小学生でも分かるのは、国際水準価格近くにまで近づければ、年間80万tに達したミニマム・アクセス(MA)米の扱いも整理ができる。それだけでも減反緩和の一助になると期待できる。いずれWTO農業交渉も決着する。かりに低率関税受諾という展開になれば、減反制度が従来のままというわけには参らない。
それはそれとして、減反面積の上積みはこれ以上無理。これ以上強制的に農家に割り当てれば農家の猛反発を喰らうだけ。その矛先は政治と行政と農協に向かうことは火を見るより明らか。早晩、「減反見直し」発言は避けられないのである。

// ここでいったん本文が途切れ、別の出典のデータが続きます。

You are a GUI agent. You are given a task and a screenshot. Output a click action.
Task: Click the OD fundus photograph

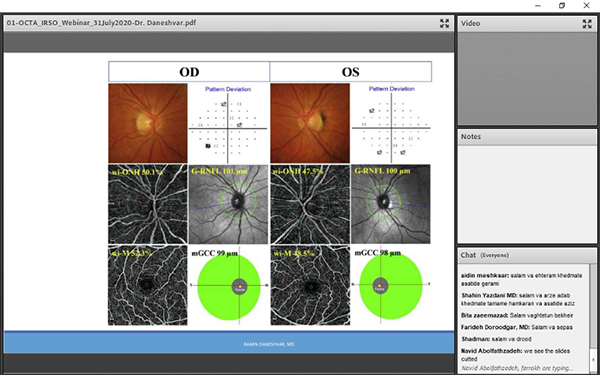(x=148, y=123)
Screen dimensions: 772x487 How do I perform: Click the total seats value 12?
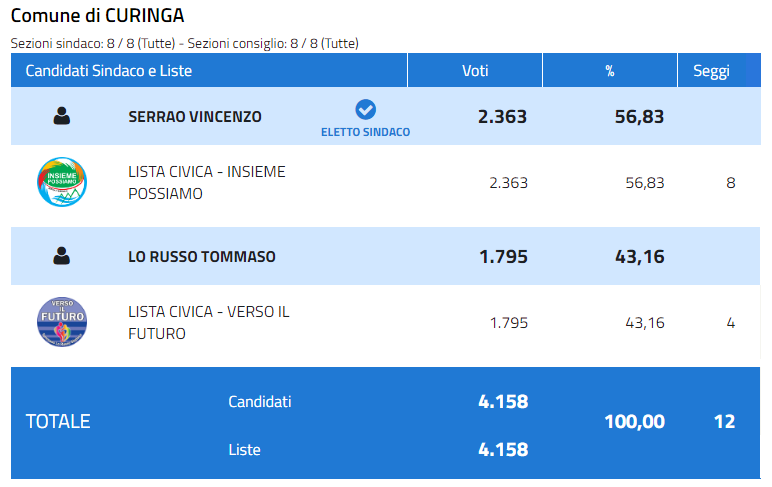pyautogui.click(x=725, y=422)

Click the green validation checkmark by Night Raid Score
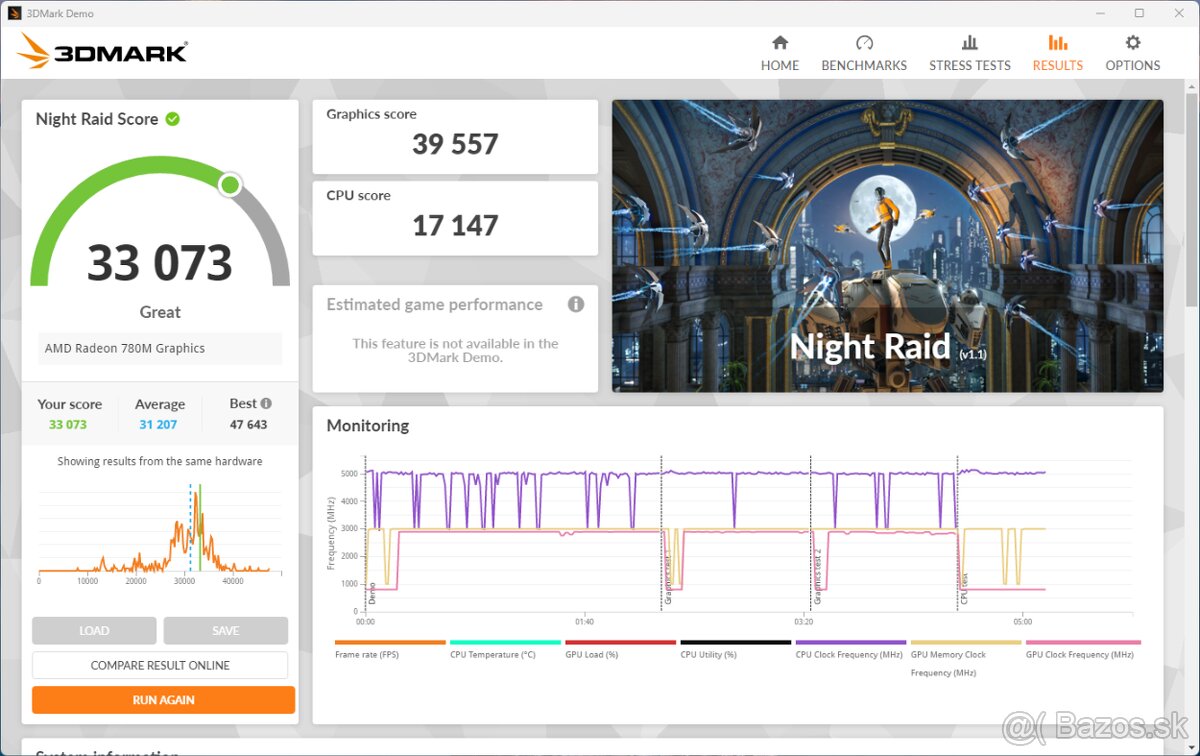pyautogui.click(x=173, y=119)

西川センセーほどのインテリが、これに反対するのは解せない。手を変え品を変え従来の減反手法を続けても、米価を維持することは不可能なことがご理解頂けないのは残念。それよりも日本のコメが競争力をなくし、若い農業後継者も育てることができなかったことをいかにお考えか。農協も減反強化と同じペースですっかり元気をなくしてしまった。
「減反見直し」発言に西川センセーが猛反対する理由。懸命なる読者諸兄は何となくお分かりだろう。「減反見直し」発言の前提に「選択減反制」導入があり、これに農協組織が猛反対していて、西川センセーはそれを忠実に代弁しただけの話。